O ministro reafirmou aos sindicalistas a determinação do governo de não injetar recursos públicos no fundo, que é privado. A Força Sindical discorda. Diz que o governo foi quem mais tirou dinheiro do FGTS. A central foi entregar a Dornelles sua proposta para pagamento do saldo.
A marcha, promovida pela Força Sindical, saiu de São Paulo no último dia 23. Ontem, ela foi engrossada por manifestantes que viajaram de ônibus. Somados, eles chegavam a 450, segundo a Polícia Militar do Distrito Federal. Parte deles acampou ontem em frente ao Ministério da Fazenda.
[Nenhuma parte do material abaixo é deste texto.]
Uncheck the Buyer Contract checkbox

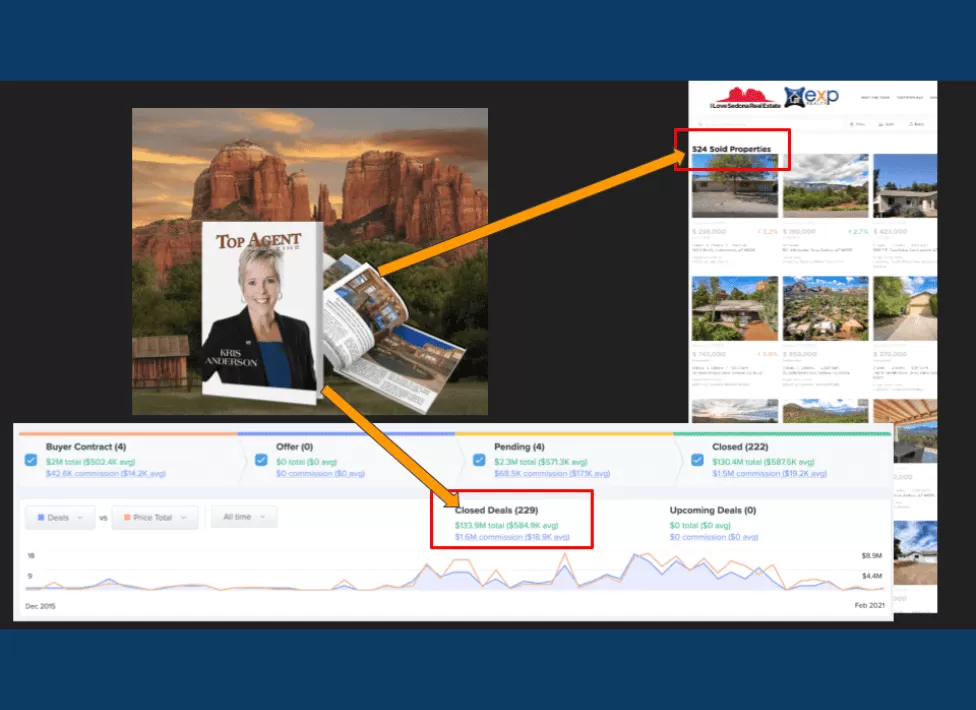29,460
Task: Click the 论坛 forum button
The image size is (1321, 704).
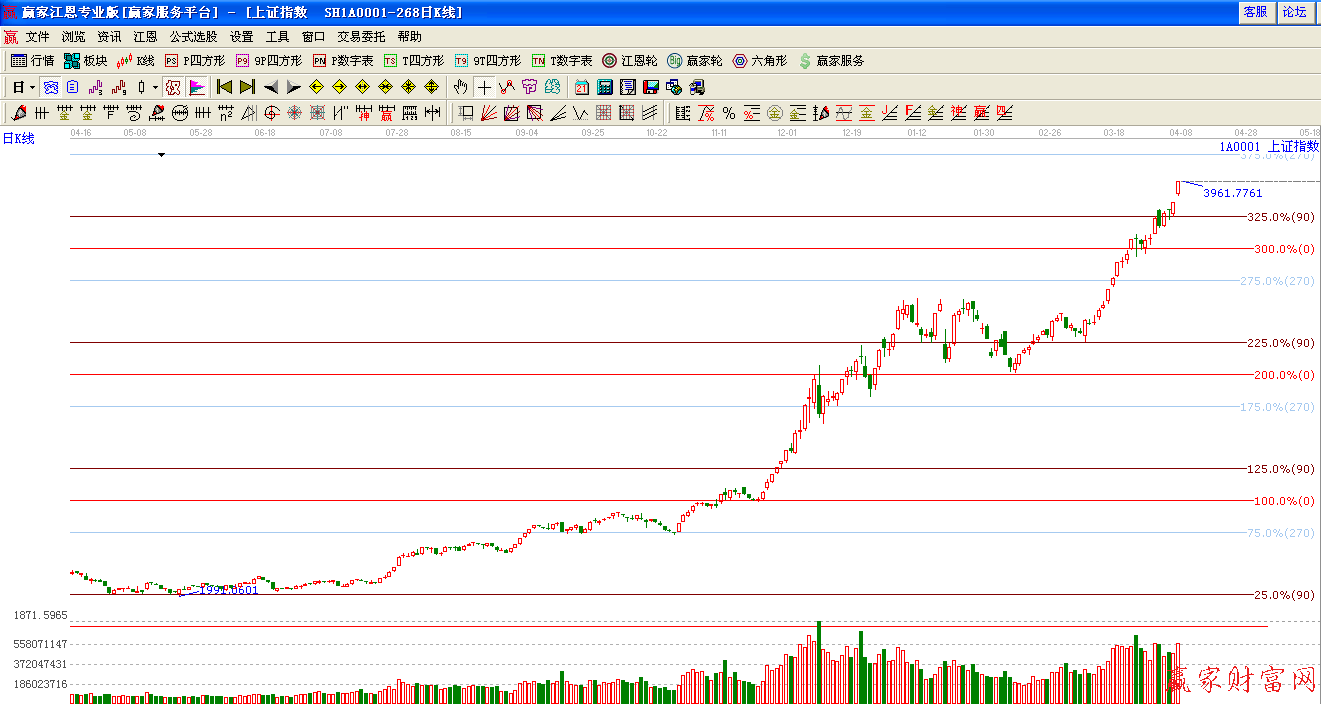Action: click(1294, 12)
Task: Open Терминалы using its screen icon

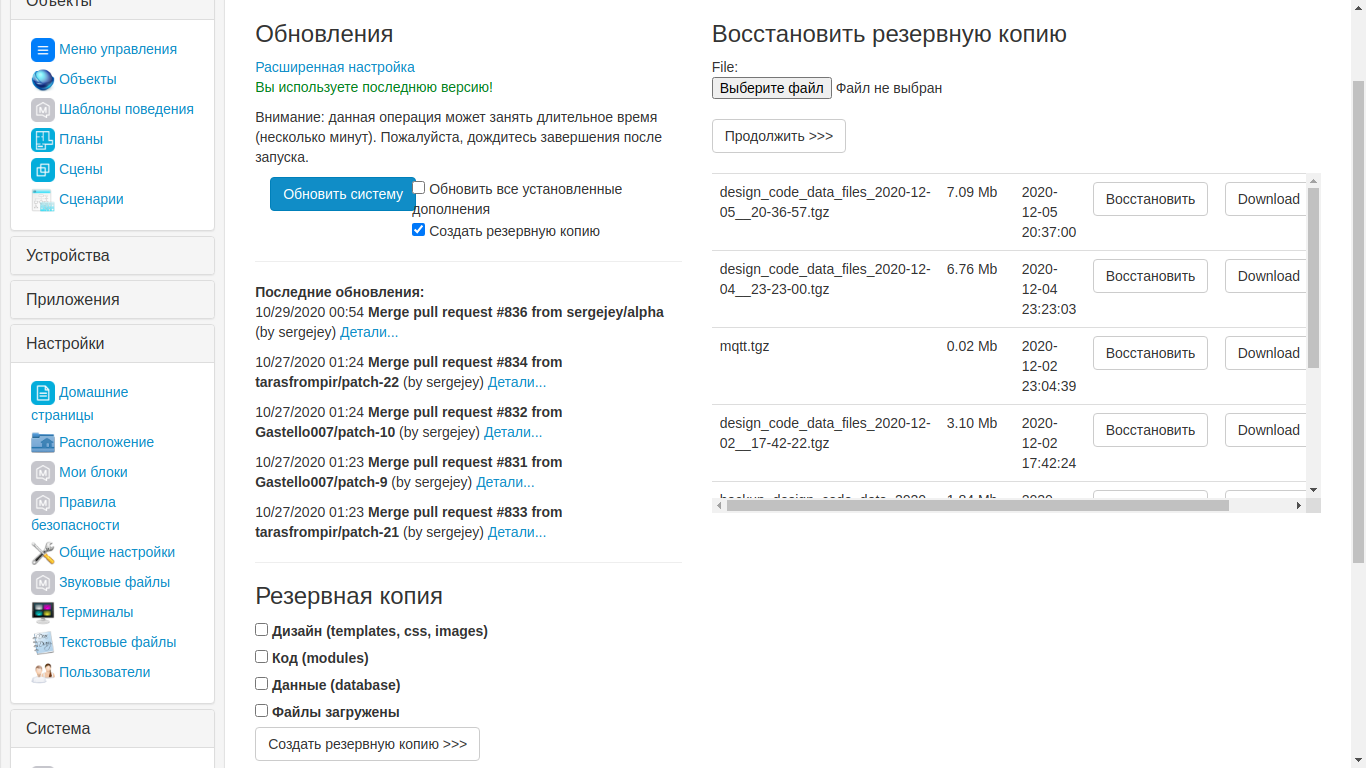Action: click(42, 611)
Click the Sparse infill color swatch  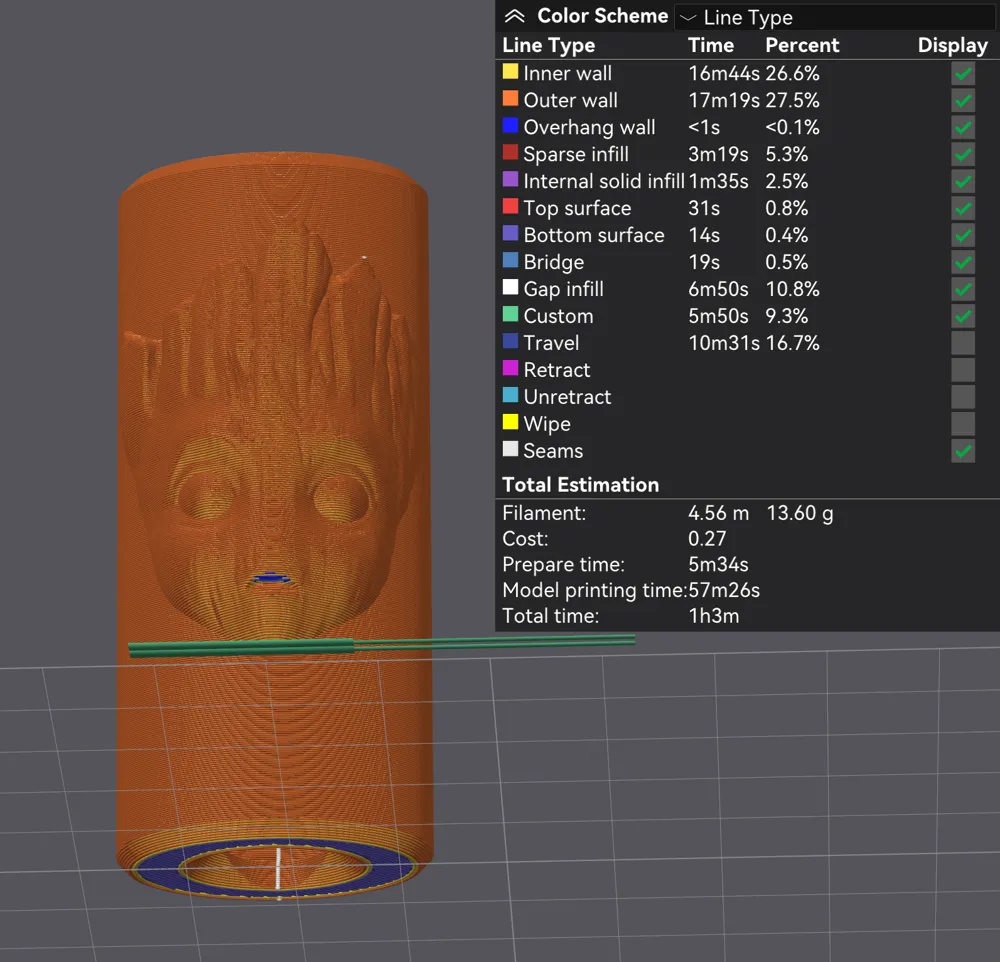click(510, 154)
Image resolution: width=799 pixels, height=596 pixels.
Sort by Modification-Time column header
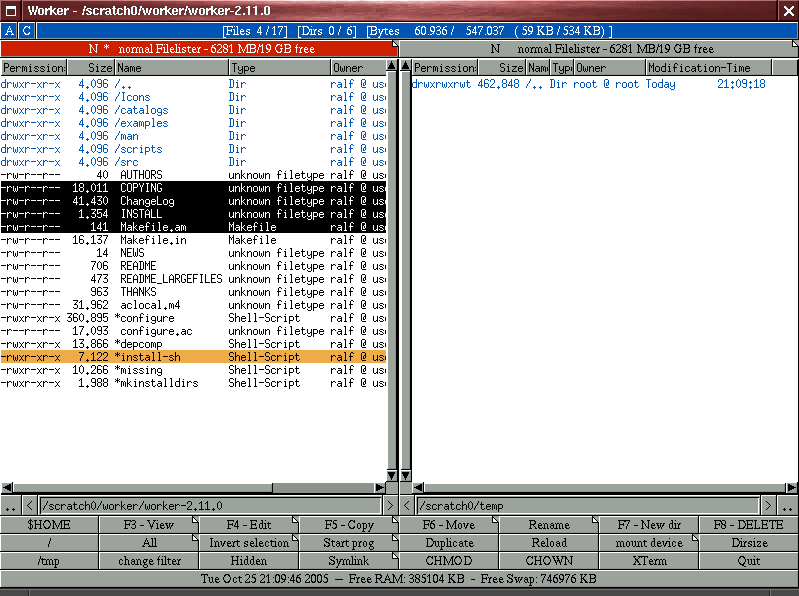pos(709,68)
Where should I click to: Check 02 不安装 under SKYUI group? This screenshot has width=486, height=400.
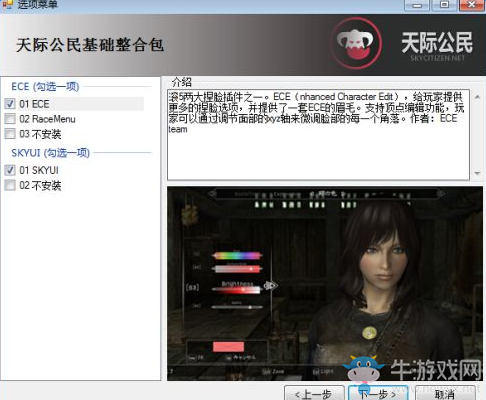point(10,185)
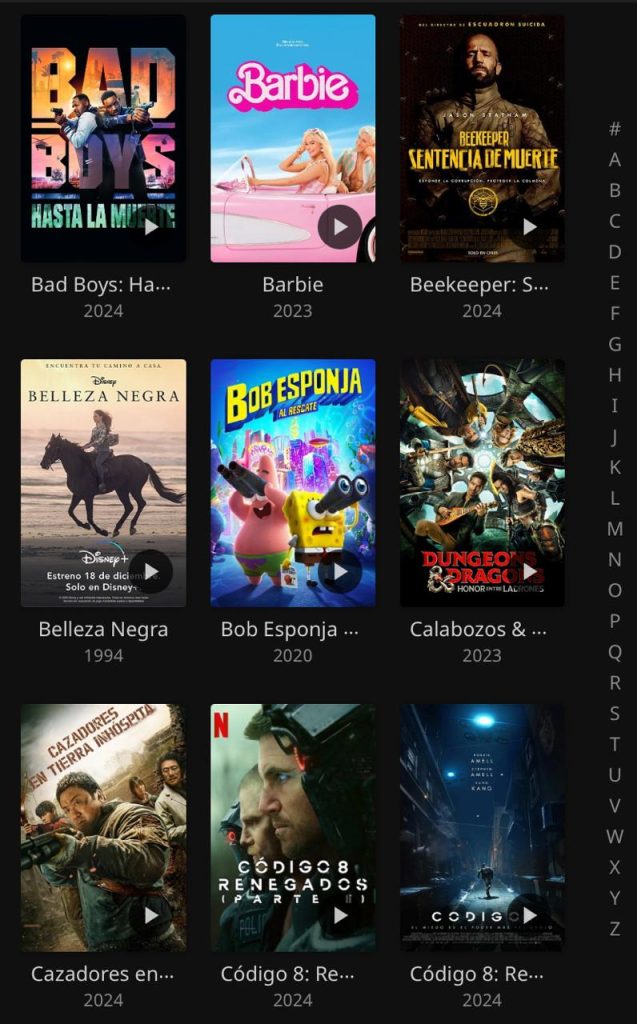Open the Bob Esponja al Rescate poster
Image resolution: width=637 pixels, height=1024 pixels.
[x=293, y=483]
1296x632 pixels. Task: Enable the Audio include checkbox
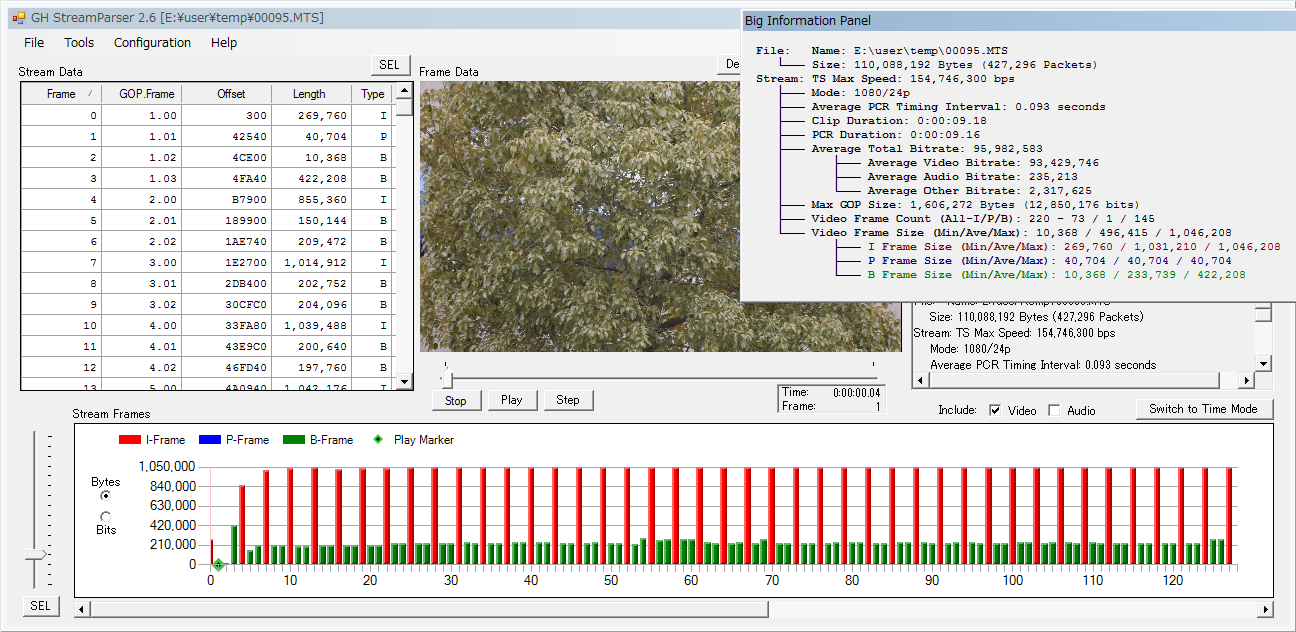click(x=1054, y=410)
Pela manhã, os manifestantes saíram do acampamento na entrada de Brasília e caminharam até o Congresso Nacional. No caminho, ganharam reforço do PT. O senador Eduardo Suplicy (SP), de bermuda, camiseta e tênis, acompanhou a marcha por cerca de 5 km. Quando a marcha chegou ao Congresso, o presidente da Câmara, Michel Temer (PMDB-SP), foi ao gramado e discursou no megafone da Força Sindical para apoiar o mínimo de R$ 180.
Pela primeira vez, o Congresso toma a dianteira dos fatos e começa a discutir, por meio da Comissão de Orçamento, as fórmulas capazes de alterar substancialmente o salário mínimo. O presidente do Senado, Antonio Carlos Magalhães (PFL-BA), recebeu Medeiros e o presidente da Força Sindical, Paulo Pereira da Silva. Mas ACM não quis ir ao gramado. Ele prometeu a eles que o Orçamento da União não será votado até que seja encontrada uma fonte de financiamento para as despesas com a elevação do mínimo a R$ 180. Tanto Temer quanto ACM acenaram com a possibilidade de correção para R$ 159 em janeiro e R$ 180 em maio.